“Where’d all This Snow Come From?! and Other Comments

For those of you who don’t know, I live in Toronto, Ontario. And the last couple days has been beautiful spring-like weather.

Now you might be thinking, ‘oh brother, here we go – a Torontonian complaining about how much snowfall there was.’ but I swear, that’s not what this is about. This is about feeling hoodwinked. Like I said, it’s been beautiful the last couple days. Highs of 6 Celsius, and some light rain here or there to wash away the ice. Then last night, there was some more rain. That’s fine, because like I said it helps wash away the gross grey ice on the sidewalks. But then, while I was out with friends it turned to snow! Come on! I’m not complaining about the amount (once there’s snow on the ground, you might as well have enough to make a fort with), but it was warm 12 hours ago! And now there’s snow! I just needed to share that, because I’m having a bit of a hard time getting over it. Then again, it is kinda pretty…
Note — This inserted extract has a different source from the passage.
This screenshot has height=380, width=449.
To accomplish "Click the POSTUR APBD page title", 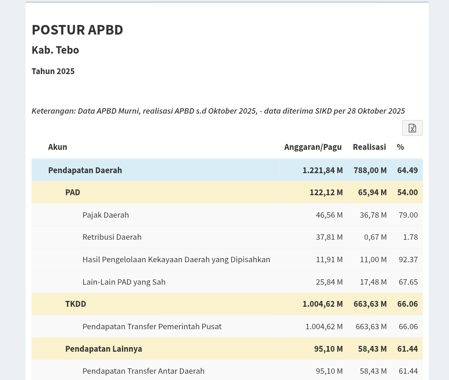I will click(x=77, y=29).
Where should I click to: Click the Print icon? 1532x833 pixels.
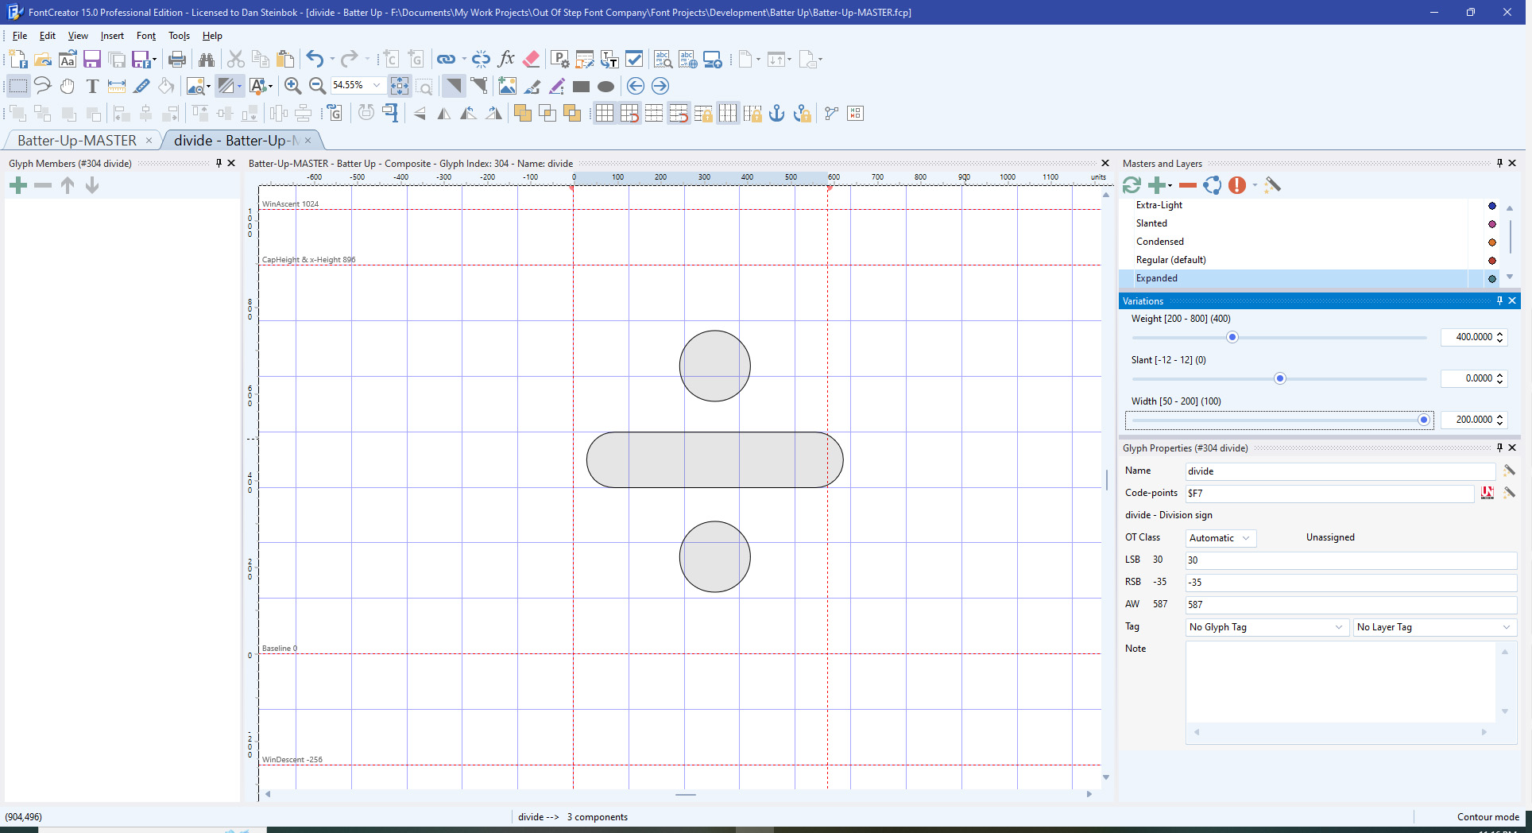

On another note, this morning I had a very gradual awakening. Have you ever been having a dream that lasts until waking up, and you wake up is so slow that the dream doesn’t just disappear from your thoughts, but you slowly compare it to reality and realize how ludicrous it is? That happened to me not thirty minutes ago.

The dream harkens back to last week’s post where I expressed my longing for the continuation of the hockey season – yes, this dream was about hockey. I think a confluence of factors contributed to this dream’s making.


  1. A buddy of mine that I’ve been playing shinny with a lot called me a couple times last week to play, but I thought the outdoor rinks had all closed, so I had made plans for the whole week sans hockey.
  2. I realized after looking into a beginners summer hockey league that I won’t be able to play, because of my work schedule.
  3. I was watching the Leafs host the Blackhawks last night in between dinner conversation.


All of these things, I think, came together to create this hockey dream. The gist of the dream was being in a change room, lacing up for a game. Not just any game though – an NHL game. A pretty big deal considering that I had only been playing for four or five months. I’m not sure what happened before that, but this is about the point I started to wake up and compare my dream to reality, so maybe that’s why I remember it so well.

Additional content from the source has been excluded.